Happy Halloween!

Abandoned house near Roper North Carolina.

Abandoned house near Roper North Carolina.

Haunted House

When I first saw this abandoned house near Roper North Carolina, while I was on a CNPA camera club outing, it brought to mind a Halloween card, haunted house. Once I decided on an idea for my photograph, and what I was trying to convey, I tried to use my photographic knowledge to enhance the idea and eliminate anything that did not contribute to the idea of a haunted house.

 Wide Angle Distortion

I used the distortion of my wide-angle (16 x 35mm) lens, set at 16mm to make the house appear to be leaning backwards. This makes for a more unsettling haunted house.
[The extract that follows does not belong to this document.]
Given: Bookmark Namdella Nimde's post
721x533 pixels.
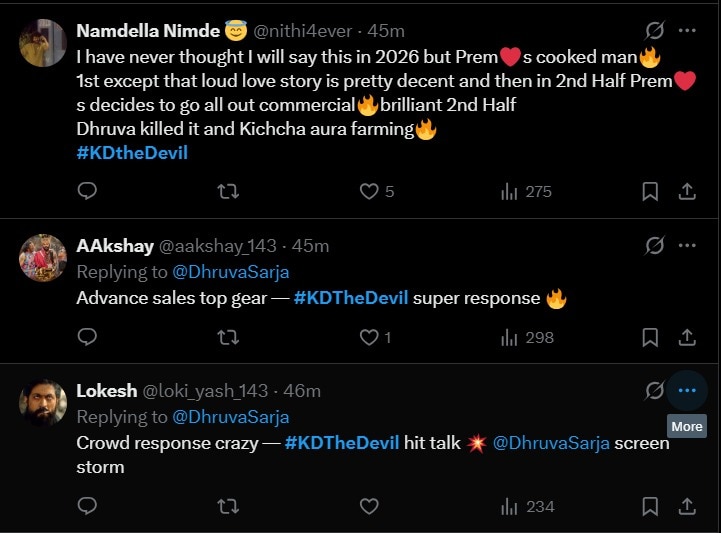Looking at the screenshot, I should (649, 191).
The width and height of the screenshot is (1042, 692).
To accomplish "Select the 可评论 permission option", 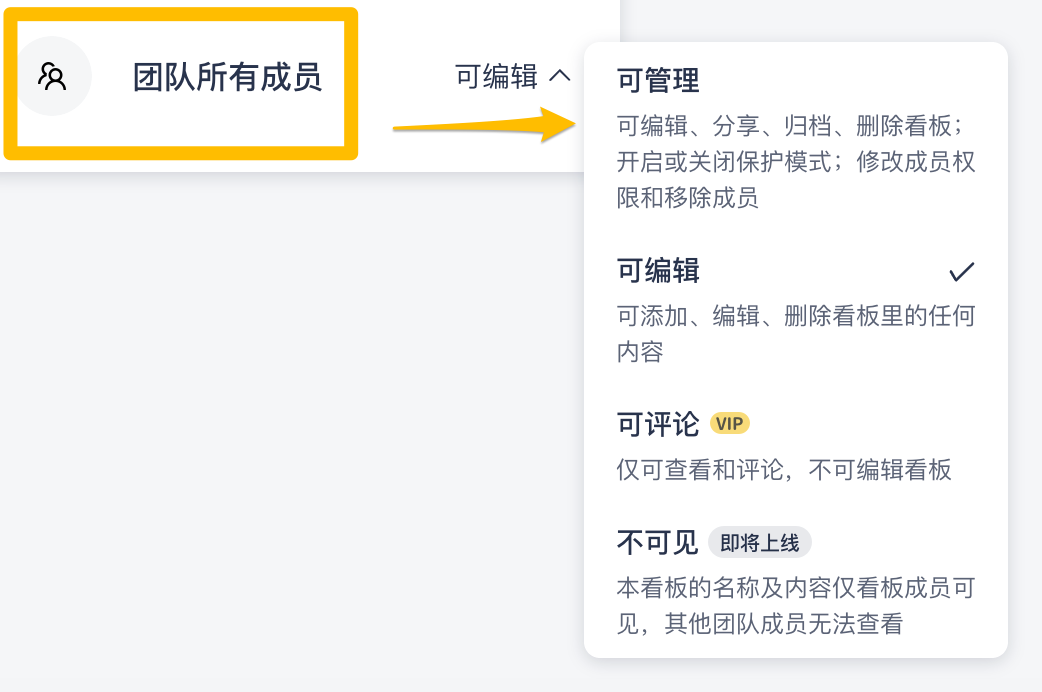I will pyautogui.click(x=658, y=424).
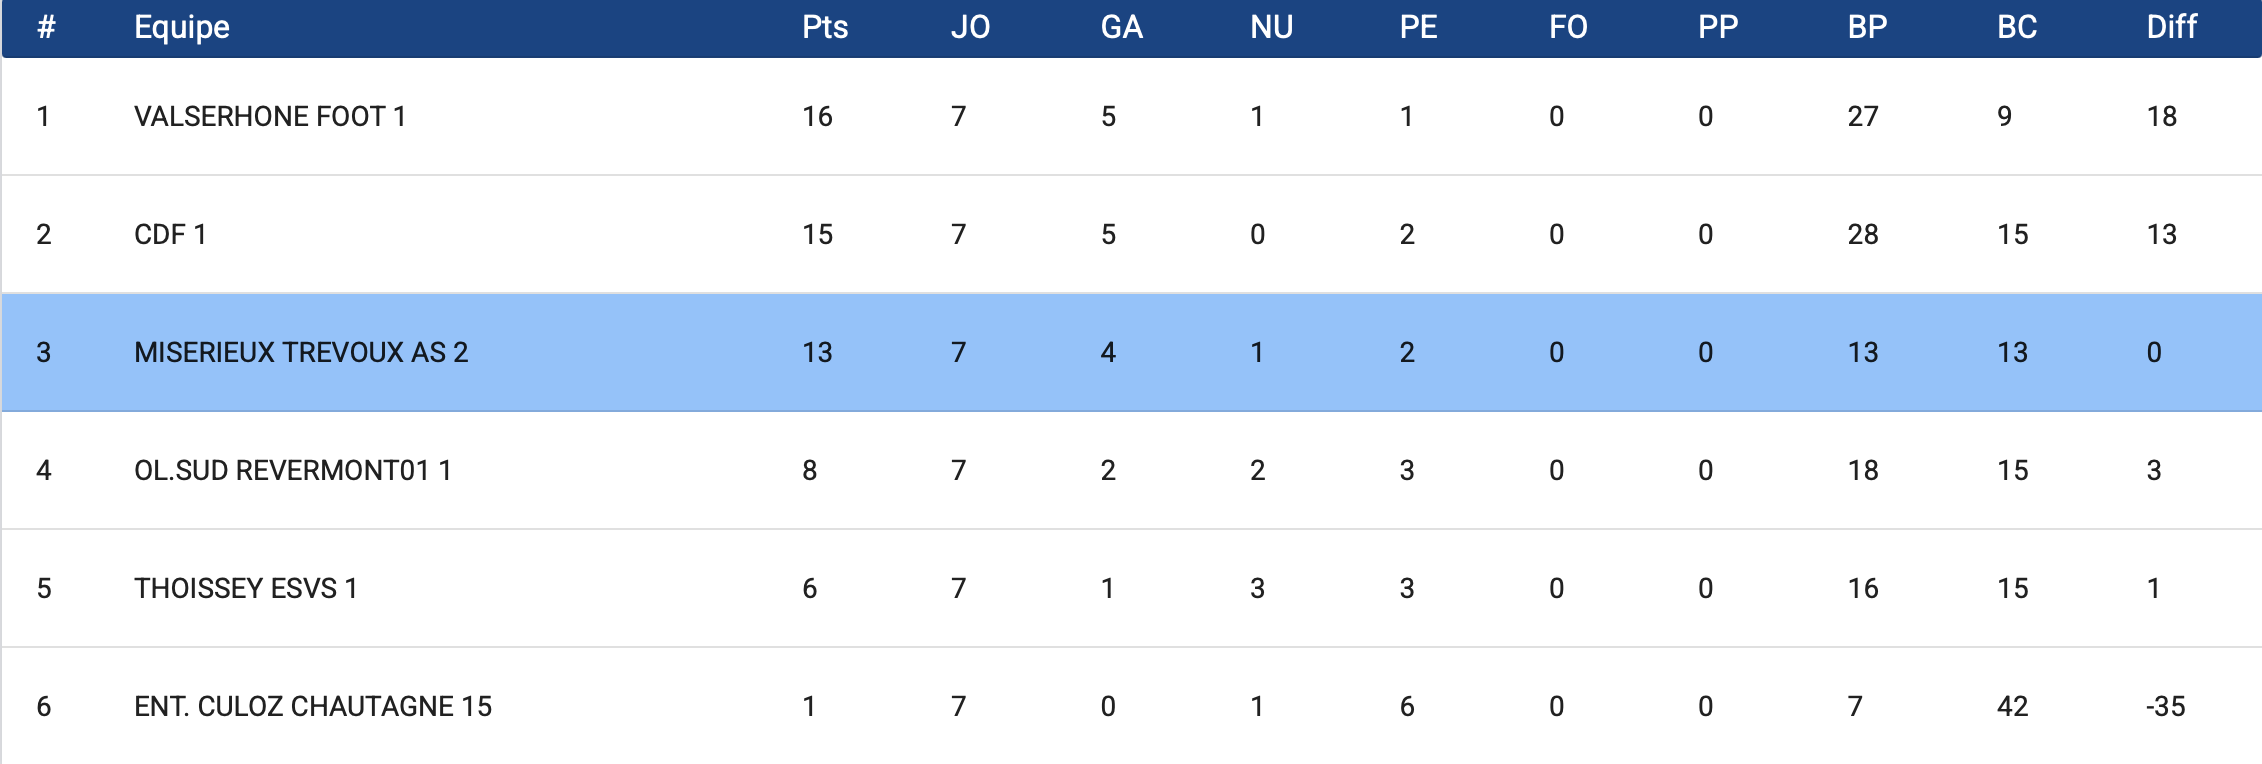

I also wanted the leaves on the grass to be prominent in the photo. I set my tripod down low pointing up the short hill, about 10 inches from the first leaf. The distortion from the wide angle lens is greater the further from level the camera is tilted.

 HDR

I could have captured the dynamic range of this photo in one shot since it was gray day with little contrast. But I knew that using HDR (high dynamic range) would bring details out in the clouds that one image couldn’t accomplish. I took three photographs, each two stops apart and combined them using Nik software’s HDR Pro plug-in.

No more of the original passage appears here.